Nose to Nose with Fidel Castro
Aug. 13, 2006 -- As I stared into Fidel Castro's bloodshot eyes, his right hand on my shoulder for support, his face just a few inches from mine, I thought, "He is going to work himself to death within five years."
It wasn't that the Cuban president was in poor health for 75 years of age. Quite the contrary: He had just spoken to a meeting of area economists from 9 p.m the previous evening to 3 a.m. on Sept. 21, 2002. Then, he had chatted a few hours with the left-leaning participants, posing for photos, talking earnestly, joking.
Fidel emerged into the hallway of Havana's convention center still on his feet as dawn broke. He was disheveled, exhausted, his gray hair going every which way.
"If he pushes the envelope every day like this, how long can a man his age last, even if he is Fidel Castro," went through my mind.
It's been almost five years. Castro marked his 80th birthday Sunday, recovering from an operation for abdominal bleeding caused by overwork that nearly accomplished what his foes have desperately tried to do for close to half a century.
A message and four photos in the paper assured Cubans he was alive, the first visual proof since his hand-over of power to brother, Raul Castro, two weeks ago.
Five years ago, a few of us had hung around for nine hours in hopes of that rare chance of talking with the legendary figure.
"The hurricane, are you going," a colleague shouted, capturing his attention as he walked away.
Hurricane Isidore swirled across Cuba's sparsely populated western tip 100 miles to the west.
Castro wearily turned and walked over to let us know he was indeed on his way at that very moment.
"And the other hurricane," I shouted.
He turned my way and asked, "What other hurricane?"
Hundreds of Americans were expected the next week in Havana for an agricultural trade show, the first such event since the 1959 revolution. U.S. food sales to Cuba for cash had just begun under an exception to the trade embargo.
"The Americans, they are coming next week," I said.
Castro hit my soft-ball question out of the park, sauntering over, placing his lanky hand on my shoulder, his twinkling and curious pupils peering out from the pink of his eyes.
We chatted for 40 minutes about the event -- but to be honest, I remember little of what was said.
"I am very happy they are coming," said Castro, still lucid enough to adopt a diplomatic tone. "We have dealt with many of them, and they are really people who leave a good impression.
"They are excellent and educated people," he said of talks with executives from agribusiness giants such as Archer Daniels Midland and Cargill, or the powerful U.S. wheat and rice organizations. "They have been respectful, and I have not seen arrogance in any of them."

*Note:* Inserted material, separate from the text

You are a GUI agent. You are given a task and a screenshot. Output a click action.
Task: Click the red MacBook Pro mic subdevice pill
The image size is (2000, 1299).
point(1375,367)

I kept thinking about how old and tired the "invincible" bearded one looked and the damage he had just inflicted upon himself and was certainly inflicting every day. What drove this man to work so much -- power, ideology, ego, love of country and humanity, a chemical imbalance?
"The Cuban leader is a proud man who no doubt wants to die with his boots on, fighting for the cause," I thought.
Then Castro was off, surrounded by his men -- like him, in olive green military garb -- to the hurricane, and we reporters to bed.
How much longer Castro lives, a few weeks, months or years, will no doubt depend on how hard he works in the future, as his condition, though not in itself fatal, could flare-up again if he is not careful, officials have said.
"Fidel will slow down," Castro supporter Eddi Machin said. "After all, he quit smoking just like that and always put the country first."
Castro confidante and National Assembly President Ricardo Alarcon has repeatedly said over the last week that Castro is having a hard time putting the country and world out of mind, and that slowing down is the hardest thing Castro has ever done.